Most focus “on-screen” and involve strategies for infusing customer interactions with more meaning in areas like advertising, search and shopping. What remains largely unexplored is a critical back-end process— one that happens behind computer and mobile screens—namely, forecasting. After all, can a retailer or manufacturer really expect to create a relevant experience if they can’t deliver the right number of products to the customer at the right time?
Traditional retail forecasting worked like this: marketing, merchandising and supply chain each created their own guesstimates (based in large part on past sales performance) of anticipated demand. Sometimes—though not often—they would share the projections with one another, and a single number representing expected sales was agreed upon. There was little, if any, insight into the efficacy of each function.
Numerous questions remained unanswered or overlooked: What impact did the most recent two-for-one promotion have on sales? How did store-based stock levels compare with national levels after the holidays? How much were distribution issues impacting the overall sales? Which products needed more advertising, and which could achieve the same results with less?
Needless to say, these insights are as invaluable to in-store operations as they are to online operations. But until now, most retailers lacked the tools and processes to drive them into their organizations.
Agile, intelligent forecasting
With digital’s emphasis on relevance and “market of one” precision targeting, the failure to understand every link in a product value chain is no longer tenable. Understanding what stock you need where in order to meet demand can change daily—even hourly—depending on a range of variables, such as weather, holidays, promotions or competitor incentives. Reducing forecasting errors by 50 percent could not only save millions, it can also give a huge intangible boost to the brand; being seen to be available with minimum waste in an on-demand world is a socially enviable position to be in. That’s why retailers and manufacturers are increasingly turning to the more multi-faceted approach of causal-based forecasting.

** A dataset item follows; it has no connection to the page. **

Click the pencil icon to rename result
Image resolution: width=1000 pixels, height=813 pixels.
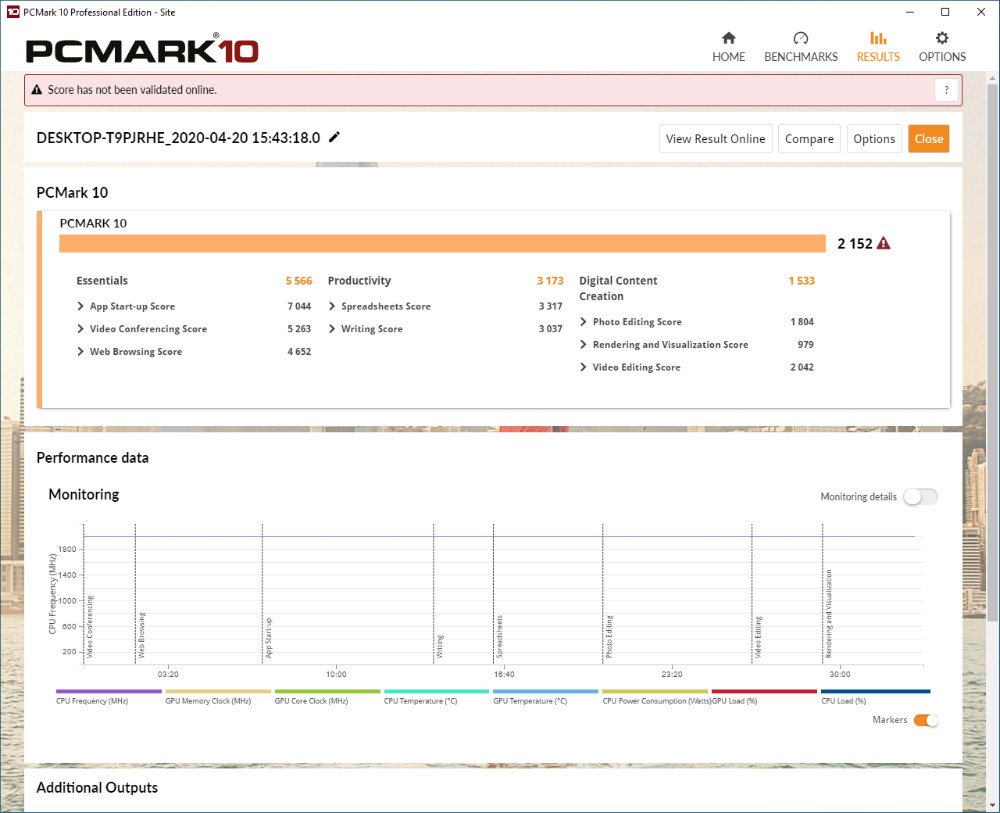coord(334,137)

Though not new, causal-based techniques have, up until now, been underutilized when calculating demand projections. If used, they have been confined within one functional group; the impact of a “buy-one-get-one” marketing promotion is only factored into next quarter’s marketing forecasts and not considered by merchandising or supply chain in their projections. In today’s digital age, having an integrated, dynamic ability to forecast demand is increasingly critical: surges happen at lightning speed. Consider the demand upswing that can occur from discount promotions around the holidays. Being able to factor the promotion into shipping and fulfillment orders accurately will have a significant impact. And things are only getting more complex. Emerging trends like Groupon and Yelp Deals, where virtually unlimited numbers of buyers can suddenly demand a given product in a compressed period of time, will create new challenges for forecasting accuracy. Aligning marketing with merchandising and supply chain through causal-based forecasting is a powerful weapon for meeting the demand in today’s mercurial retail landscape.
So what is it exactly? While most forecasting techniques rely on past performance to gauge future demand, causal-based forecasting takes a much more granular look at both internal and external factors that impact sales. Those include:
- Price changes, up or down, on a given SKU.
- Different product features such as variations in packaging, volumes and other physical attributes.
- Efficacy of promotions like two-for-one, coupons and specials.
- Advertising campaigns including TV, radio, print and circulars.
- External factors like major holidays, weather and competitor efforts.